Another object and advantage of the present invention is the ease
of access to the height adjustment mechanisms located within the
confinement of the base module. That access is gained through an
approach provided by the hinged cap panels. The access can also be
secured by means of a padlock.
Another object and advantage of the present invention is that a
signage system that was being used outdoors could be made for use
indoors, as in the case of an enclosed shopping mall. By removing
the plurality of panel sections, one would thereby gain access to
the support claw feet that are designated for earthen support. One
would simply change the clawed feet to flat bearing support
feet.
BRIEF DESCRIPTION OF DRAWINGS
FIG. 1 is a isometric drawing depicting the assembly of a topple
resistant, modular and mobile signage assembly.
FIG. 2A is a top view of the base module's structural
sub-assembly.
FIG. 2B is an elevation view of the base module's structural
sub-assembly.
FIG. 3 is an isometric view of an optional solar powered signage
assembly.
FIG. 4 is an isometric view of the base module assembly, with a cut
away revealing the relative location of the wheels and the leveling
claws.
FIG. 5 is an elevation view of a height adjustment
sub-assembly.
FIG. 6 is a section elevation indicating the removable panels of
the base module and the relative location of the battery for the
solar powered option.
FIG. 7 is a side view of a removable panel showing the capture of a
solar cell.
FIG. 8 is a section indicating the electrical leads coming from a
solar cell and into a battery and leads coming out and going to a
junction box.
FIG. 9 is a horizontal section taken on line 9--9 of FIG. 6
indicating the attachment of a fascia/fascia panel onto a base
module post.
FIG. 10 is a plan view of access support panels of the base
module.
FIG. 11 is a sectioned elevation view of the display module
attached to the base module support member.
FIG. 12 is a vertical section of FIG. 11, in elevation and taken on
the line 12--12 of FIG. 11 showing the coupling mechanism of the
display module post onto the base module support member.
DETAILED DESCRIPTION OF THE PREFERRED EMBODIMENTS
The present invention as described here embodies a topple resistant
modular and mobile signage assembly. The signage assembly can be
for outside and inside use. The signage assembly as presented here
is for an outside application. This signage assembly as presented
on FIG. 1 exhibits an electrically illuminated display module 25.
Sign module 25 is coupled to base module 19, by means of column
attachment 23. The brick fascia panels 20, along with the painted
top panel section 21A, 21B, 21C create an illusion of permanence.

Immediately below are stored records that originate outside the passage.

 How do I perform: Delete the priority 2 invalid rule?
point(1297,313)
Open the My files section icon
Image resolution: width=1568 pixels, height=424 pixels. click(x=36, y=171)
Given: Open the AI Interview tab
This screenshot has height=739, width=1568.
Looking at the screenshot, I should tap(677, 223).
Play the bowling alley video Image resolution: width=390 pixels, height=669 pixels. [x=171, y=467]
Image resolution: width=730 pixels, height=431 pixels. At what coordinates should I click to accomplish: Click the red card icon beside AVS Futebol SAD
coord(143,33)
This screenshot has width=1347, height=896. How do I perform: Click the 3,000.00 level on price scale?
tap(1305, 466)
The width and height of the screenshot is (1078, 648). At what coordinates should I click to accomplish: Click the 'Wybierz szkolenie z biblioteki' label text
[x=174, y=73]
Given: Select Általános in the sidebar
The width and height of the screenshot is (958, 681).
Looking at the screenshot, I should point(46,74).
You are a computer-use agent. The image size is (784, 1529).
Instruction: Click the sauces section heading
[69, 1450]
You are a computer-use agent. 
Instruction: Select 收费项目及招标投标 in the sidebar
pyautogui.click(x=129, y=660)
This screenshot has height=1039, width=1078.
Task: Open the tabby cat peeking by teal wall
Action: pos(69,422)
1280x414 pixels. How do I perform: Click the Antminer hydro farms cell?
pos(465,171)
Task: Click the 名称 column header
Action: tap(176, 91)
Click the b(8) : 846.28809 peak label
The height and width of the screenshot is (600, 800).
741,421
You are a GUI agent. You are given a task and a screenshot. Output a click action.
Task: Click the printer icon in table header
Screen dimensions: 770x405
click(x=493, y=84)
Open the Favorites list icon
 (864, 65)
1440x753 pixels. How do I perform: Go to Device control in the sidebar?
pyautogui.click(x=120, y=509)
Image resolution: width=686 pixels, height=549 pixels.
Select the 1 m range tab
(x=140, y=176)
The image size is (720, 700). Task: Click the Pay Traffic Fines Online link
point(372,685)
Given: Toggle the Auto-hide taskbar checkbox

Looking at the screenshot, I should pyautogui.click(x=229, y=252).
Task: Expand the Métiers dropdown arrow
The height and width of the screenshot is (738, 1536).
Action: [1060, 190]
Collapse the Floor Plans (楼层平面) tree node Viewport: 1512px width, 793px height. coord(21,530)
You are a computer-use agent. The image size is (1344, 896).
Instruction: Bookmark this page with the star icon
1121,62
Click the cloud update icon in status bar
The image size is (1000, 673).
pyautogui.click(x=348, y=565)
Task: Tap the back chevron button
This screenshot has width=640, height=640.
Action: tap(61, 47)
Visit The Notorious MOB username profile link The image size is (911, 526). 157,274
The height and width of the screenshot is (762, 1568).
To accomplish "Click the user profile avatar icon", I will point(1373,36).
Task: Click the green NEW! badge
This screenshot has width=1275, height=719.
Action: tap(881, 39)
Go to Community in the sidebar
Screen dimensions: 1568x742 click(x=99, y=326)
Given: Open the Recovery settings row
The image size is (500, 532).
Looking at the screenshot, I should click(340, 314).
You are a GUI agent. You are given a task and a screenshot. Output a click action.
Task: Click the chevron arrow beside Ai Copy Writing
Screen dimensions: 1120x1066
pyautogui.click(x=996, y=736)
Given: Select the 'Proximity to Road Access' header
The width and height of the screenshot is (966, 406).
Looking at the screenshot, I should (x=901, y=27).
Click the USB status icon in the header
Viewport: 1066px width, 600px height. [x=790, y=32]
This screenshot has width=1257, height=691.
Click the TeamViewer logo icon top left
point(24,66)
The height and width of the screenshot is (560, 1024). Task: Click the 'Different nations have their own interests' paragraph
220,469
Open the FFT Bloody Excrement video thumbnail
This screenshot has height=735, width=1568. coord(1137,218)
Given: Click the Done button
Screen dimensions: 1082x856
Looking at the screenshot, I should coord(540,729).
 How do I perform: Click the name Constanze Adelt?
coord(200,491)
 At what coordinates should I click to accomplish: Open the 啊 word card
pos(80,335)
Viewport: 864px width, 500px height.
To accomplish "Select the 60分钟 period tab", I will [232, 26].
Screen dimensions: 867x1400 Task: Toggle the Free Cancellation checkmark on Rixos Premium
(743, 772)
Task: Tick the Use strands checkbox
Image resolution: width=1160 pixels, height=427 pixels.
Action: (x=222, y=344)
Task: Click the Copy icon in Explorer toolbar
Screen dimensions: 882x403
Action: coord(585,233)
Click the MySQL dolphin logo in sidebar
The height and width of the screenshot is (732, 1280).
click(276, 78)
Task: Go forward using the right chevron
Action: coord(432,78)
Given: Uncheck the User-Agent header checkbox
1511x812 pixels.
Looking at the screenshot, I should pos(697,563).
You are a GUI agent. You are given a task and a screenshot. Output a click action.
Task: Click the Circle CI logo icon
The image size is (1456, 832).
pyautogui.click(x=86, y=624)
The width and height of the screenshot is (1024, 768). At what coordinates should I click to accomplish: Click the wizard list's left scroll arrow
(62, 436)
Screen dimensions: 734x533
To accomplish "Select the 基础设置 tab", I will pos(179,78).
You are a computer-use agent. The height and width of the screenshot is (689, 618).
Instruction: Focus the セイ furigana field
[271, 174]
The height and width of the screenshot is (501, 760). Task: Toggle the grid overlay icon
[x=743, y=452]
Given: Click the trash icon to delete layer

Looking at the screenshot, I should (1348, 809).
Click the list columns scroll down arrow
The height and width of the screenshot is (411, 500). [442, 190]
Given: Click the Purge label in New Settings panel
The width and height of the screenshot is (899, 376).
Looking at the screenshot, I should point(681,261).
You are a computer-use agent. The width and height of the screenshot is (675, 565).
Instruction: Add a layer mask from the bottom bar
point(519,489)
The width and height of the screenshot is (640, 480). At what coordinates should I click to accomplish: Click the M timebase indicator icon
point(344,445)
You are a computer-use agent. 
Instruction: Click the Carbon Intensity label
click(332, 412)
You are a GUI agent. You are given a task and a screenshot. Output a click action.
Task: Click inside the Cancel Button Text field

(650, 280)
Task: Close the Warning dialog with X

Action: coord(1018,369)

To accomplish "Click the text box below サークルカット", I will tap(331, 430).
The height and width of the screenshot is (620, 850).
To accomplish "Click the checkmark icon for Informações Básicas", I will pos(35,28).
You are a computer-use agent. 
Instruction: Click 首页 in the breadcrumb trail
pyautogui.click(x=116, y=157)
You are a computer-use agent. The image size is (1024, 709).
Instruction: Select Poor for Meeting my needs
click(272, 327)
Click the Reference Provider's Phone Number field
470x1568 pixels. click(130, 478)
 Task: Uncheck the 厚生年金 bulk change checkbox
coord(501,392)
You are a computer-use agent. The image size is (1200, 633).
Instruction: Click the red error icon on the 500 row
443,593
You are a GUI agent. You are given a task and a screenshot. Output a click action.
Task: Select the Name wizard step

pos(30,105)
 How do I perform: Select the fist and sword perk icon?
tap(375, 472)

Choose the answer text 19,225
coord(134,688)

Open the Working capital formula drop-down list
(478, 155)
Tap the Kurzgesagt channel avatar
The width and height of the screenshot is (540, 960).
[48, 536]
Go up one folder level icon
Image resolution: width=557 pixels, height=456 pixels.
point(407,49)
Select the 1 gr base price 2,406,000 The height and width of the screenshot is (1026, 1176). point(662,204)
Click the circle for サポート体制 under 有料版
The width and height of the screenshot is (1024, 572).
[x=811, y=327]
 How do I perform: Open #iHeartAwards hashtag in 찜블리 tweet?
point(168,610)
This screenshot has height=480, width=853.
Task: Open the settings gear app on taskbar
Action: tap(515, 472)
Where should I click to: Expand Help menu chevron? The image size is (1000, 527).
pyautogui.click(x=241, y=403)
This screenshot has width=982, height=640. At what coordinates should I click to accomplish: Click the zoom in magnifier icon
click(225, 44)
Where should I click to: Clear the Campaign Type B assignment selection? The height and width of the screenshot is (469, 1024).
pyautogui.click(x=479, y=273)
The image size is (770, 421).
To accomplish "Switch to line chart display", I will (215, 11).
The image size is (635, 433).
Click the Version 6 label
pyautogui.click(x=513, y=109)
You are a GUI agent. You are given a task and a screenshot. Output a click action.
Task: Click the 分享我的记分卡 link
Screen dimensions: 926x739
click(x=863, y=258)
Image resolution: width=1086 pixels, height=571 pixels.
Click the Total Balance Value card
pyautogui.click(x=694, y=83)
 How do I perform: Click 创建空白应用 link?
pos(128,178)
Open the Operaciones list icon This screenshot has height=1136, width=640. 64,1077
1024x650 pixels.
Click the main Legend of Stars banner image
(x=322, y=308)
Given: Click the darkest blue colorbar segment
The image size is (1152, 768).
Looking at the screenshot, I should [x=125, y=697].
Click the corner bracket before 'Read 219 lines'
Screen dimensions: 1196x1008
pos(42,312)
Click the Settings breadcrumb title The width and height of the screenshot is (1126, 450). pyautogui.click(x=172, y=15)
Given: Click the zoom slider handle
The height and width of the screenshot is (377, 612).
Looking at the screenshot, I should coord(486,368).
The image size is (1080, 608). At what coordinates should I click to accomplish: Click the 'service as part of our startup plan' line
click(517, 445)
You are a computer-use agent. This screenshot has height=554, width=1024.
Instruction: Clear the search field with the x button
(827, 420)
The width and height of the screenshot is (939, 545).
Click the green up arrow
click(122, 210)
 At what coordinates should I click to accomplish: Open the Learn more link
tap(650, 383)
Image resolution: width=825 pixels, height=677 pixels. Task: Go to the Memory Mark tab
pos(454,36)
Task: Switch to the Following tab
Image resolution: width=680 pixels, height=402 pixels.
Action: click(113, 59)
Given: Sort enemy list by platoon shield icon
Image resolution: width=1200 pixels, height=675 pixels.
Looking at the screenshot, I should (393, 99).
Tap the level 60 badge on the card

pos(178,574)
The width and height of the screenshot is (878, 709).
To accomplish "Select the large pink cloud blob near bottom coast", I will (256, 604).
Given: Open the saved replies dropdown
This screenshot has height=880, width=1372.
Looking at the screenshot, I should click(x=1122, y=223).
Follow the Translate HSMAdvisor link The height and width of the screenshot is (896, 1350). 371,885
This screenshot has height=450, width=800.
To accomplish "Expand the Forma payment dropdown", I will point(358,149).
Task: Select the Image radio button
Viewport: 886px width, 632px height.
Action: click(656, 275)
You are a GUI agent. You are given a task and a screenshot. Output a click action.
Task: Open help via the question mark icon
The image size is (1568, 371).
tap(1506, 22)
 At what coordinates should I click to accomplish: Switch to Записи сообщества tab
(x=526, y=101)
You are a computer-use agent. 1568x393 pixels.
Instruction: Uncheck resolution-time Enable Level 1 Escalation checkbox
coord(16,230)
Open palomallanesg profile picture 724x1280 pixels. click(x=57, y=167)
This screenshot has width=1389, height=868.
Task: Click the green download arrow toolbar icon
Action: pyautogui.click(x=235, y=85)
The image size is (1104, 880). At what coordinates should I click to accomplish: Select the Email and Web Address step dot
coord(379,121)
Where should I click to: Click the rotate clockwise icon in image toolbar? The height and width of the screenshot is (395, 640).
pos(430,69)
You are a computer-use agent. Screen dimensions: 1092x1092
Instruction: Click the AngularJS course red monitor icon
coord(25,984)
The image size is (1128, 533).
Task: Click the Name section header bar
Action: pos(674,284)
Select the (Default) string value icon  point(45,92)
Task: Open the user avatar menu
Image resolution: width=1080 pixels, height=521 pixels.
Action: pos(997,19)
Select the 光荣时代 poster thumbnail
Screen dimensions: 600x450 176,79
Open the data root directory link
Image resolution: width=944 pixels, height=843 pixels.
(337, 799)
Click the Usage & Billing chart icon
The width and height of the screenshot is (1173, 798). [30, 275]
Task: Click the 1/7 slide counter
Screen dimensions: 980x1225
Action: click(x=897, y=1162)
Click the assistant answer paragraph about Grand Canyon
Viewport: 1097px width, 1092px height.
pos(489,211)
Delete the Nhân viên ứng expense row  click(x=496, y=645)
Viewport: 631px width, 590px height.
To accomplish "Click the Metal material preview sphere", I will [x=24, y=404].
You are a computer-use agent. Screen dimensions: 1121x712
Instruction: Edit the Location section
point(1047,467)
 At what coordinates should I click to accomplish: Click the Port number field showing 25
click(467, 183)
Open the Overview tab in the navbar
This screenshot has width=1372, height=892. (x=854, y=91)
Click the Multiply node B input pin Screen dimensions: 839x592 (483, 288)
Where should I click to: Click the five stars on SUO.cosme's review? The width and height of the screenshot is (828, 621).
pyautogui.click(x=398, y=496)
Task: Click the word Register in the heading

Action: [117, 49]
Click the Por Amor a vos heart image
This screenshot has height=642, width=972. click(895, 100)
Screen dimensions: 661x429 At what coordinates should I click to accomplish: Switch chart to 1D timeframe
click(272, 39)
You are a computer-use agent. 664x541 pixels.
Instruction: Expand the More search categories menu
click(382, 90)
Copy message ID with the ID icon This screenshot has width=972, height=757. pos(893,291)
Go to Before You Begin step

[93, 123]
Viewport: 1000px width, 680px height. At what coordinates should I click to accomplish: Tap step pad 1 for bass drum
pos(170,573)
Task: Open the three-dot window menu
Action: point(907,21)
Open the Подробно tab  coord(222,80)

FIG. 2A represents the top view of the structural frame to the base
module assembly, FIG. 2B represents an elevation view of the
structural frame to the base module. As indicated in FIGS. 2A/2B
there is a boxed sub-assembly consisting of eight posts 26 the
perimeter of the box is connected together by means of standard
structural shapes. Post members 26 are connected at the top portion
by angle shaped side and end members 28. Post members 26 are
connected at the mid portion by channel or rectangular box section
shaped member 29. Post members 26 are connected at the bottom
portion by a smaller section of angle or flat stock shaped member
27. All of the before mentioned post 26 and shaped members 27, 28,
29 can be of a metal construction. The internal structural
sub-assembly of the base module as indicated FIG. 2A, has a top
cross bracing 32 which is of a standard structural shape such as an
angle, channel or box section so as to accommodate the required
strength, this cross bracing 32 is connected to perimeter angle
shaped member 28 and 33. Also, cross brace 41 is located between
central pairs of posts 26, 26. Component 33 is of standard
structural shape such as an angle, channel or box section that in
turn connected to the end perimeter angle shaped members 28. All
structural components are of a metal construction. All structural
joint connections will be provided by threaded bolt and nut
fasteners and when appropriate joint connections will be of a
welded connection. A plurality of height adjustment and leveling
devices 36, 39 as shown on drawing(s) FIG. 2A/2B, FIG. 5 are
attached to horizontal structural members 29. The height adjustment
devices are normal to and are in bearing contact with an earthen
surface 40. FIG. 5 illustrates a claw-leveling device attachment 39
attached to a height adjustment device 36. Height adjustment device
36, has a cylinder shaped arrangement and is connected to 29 by
means of u-bolt fastener sub-assembly 36A. There are a total of
four, height adjustment and leveling devices, as indicated in FIGS.
2A/2B. Height adjustment device 36 is a commercially procured screw
jack that is actuated by a handle 35. The turning of handle 35
induces the threaded mechanism internal to 36 to push or pull a
separately male threaded shaft extension located at the end
opposite to the handled end. This push and or pulling action
provides the means to raise and lower the attached frame. This male
threaded extension, is attached to a female threaded receptacle of
a swivel joint 38. Swivel joint 38 is a commercially procured
device and has two female threaded receptacles one of which as
previously indicated is connected to 36, the other receptacle is
attached to a male threaded connection of a claw leveling foot 39.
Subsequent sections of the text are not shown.